Murat bu düşüncelerinde yalnız
değildi. Onu düşünceli gören Aygül.
-Derin düşüncelere daldın yiğidim?
Bir an bunu duymayan Murat,
Aygül’ün dokunmasıyla uyandı.
Anladı ki bu düşüncelerinde yalnız
değildi, Aygül’ünde gözlerinde aynı parıltılar vardı sansa da bu aşkın
parıltısıydı şu anda anlayamadı. Aşk ismini duyurmak istemedi belki de herkese,
özellikle de şimdi zaferi aynı hayali içlerinde yaşatarak, belki ileride
diyerek böyle sanmıştı, şimdi zaferle hayallerinin yolunu açmak lazımdı.

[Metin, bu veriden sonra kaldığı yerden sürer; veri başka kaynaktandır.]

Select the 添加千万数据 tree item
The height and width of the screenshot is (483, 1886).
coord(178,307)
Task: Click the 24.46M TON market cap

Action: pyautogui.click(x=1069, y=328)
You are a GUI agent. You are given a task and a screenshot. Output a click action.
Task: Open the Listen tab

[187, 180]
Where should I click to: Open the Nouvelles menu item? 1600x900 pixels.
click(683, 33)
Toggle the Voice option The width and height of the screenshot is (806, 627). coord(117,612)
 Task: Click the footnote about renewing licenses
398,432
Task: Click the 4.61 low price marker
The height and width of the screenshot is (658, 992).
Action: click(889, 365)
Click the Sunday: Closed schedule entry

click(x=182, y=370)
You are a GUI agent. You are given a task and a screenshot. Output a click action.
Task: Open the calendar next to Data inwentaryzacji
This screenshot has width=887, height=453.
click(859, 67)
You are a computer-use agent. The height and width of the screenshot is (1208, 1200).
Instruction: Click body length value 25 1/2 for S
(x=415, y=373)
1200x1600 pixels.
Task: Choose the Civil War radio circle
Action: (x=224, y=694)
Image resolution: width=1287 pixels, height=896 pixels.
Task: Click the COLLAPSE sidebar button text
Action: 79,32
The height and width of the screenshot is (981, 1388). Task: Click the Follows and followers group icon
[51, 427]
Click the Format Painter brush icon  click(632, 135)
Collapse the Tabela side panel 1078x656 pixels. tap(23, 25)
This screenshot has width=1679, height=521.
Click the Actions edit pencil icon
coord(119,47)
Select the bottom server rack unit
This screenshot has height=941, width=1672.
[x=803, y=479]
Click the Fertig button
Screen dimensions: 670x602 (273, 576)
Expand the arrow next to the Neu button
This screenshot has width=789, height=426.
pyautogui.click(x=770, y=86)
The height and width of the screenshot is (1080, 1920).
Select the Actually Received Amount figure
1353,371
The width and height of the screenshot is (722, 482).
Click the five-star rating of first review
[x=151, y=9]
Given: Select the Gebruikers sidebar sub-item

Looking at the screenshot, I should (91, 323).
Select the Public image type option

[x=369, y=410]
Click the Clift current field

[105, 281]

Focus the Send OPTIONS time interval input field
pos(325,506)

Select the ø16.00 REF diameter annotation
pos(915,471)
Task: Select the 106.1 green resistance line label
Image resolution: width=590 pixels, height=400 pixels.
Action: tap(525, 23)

Bizanslı kefereler gırtlaklarına kadar zulümleriyle batağa batmış insanlıklarını
yitirmişti. Müslümanlar şimdi bunu biliyor, zaferin akıbeti hazırlama
gayretiyle coşkunca Murat aşkı belki şimdi düşünmüyordu. Ama içinde kıpırdayan
Aygül’e baktıkça tüm bedenini uçuran bir şeyler vardı, şimdilik buna aşk
diyemiyordu.
Bizans İmparatoru bu yüzden baskıyı
büsbütün artırarak önüne gelen Türkleri suçu olsun olmasın yeni tekfuruna
verdiği emirle yakalamış, zindana işkenceler ederek atamış, zaten iyice insafsızdı
şimdi daha da insafsızlaşmıştı. Her gün acımadan, çocuk genç ihtiyar demeden
her gün tutuklamalar oluyor, zincirlere sırayla bağlanmış perişan insanlar,
şehir sokaklarından geçirilip işkence edilerek zindanlara atılıyordu. Bu durum
Murat’ın kulağına gitmiş öfkelendirmişti. Artık imparator kendini bilmez,
vicdan sesini duymaz bir taştı adeta. Kararları başkaları veriyorsa da, tabi ki
dediğim dediktir sözünü direterek yerine getiriyor, onun yerine başkaları
duyuyordu bu feryatları çığlıkları. İmparatorun vazifesi sadece bazı kararlan
okumadan imzalamak, bazı emirleri mahiyetini düşünmeden vermekti lakin bu kadar
da insafsızca olamazdı, buna bir an önce son vermek için Murat köylüleri ve
diğer köyde eli kılıç tutan gençleri etrafına topladı. Elbette ki Aygül’de
yanındaydı.
-Kardeşlerim Bizans kefesi ve
başındaki o zalim, iyice azdı. Onun dersini vermek bize düşer. Onlar için hayat
güzel olabilir, lakin insanlık için kara ve işkenceyle dolu bir hayat varken
bize hayat güzel olamaz.
Herkes hep bir ağızdan.
-Seninleyiz Battalın oğlu Murat,
ölümüne kadar seninleyiz.
-Hepinizden Allah razı olsun
kardeşlerim. İnsanların huzurla yaşaması için canımızı seve seve bu yolda
vermeliyiz, bunu da bilmenizi isterim.
-Seninleyiz Battalın oğlu Murat,
seninleyiz.
-Kilisenin adına topladıkları haraç
ve masum insanların arazilerini mallarını alarak hakkı olana vermek
vazifemizdir. Şimdi akşam olunca sarayın çevresine dinamitleri yerleştireceğiz,
etrafına da meşalelerle ateş yakarak çok olduğumuzu göstereceğiz,
hazırladığımız dinamitleri zindandaki masum insanlar zarar görmesin diye
kapının önüne ve kapı açıldıktan sonra içeriye atarak zafere ulaşacağız
inşallah. İşimiz zordur Rabbim Nusret’iyle biz kazanacağız inşallah. Gençlerden
birisi.
-Sağ olasın yiğidim, senden
elektrik aldık bizler ampul gibi yanmaya karanlığı aydınlatmaya hazırız.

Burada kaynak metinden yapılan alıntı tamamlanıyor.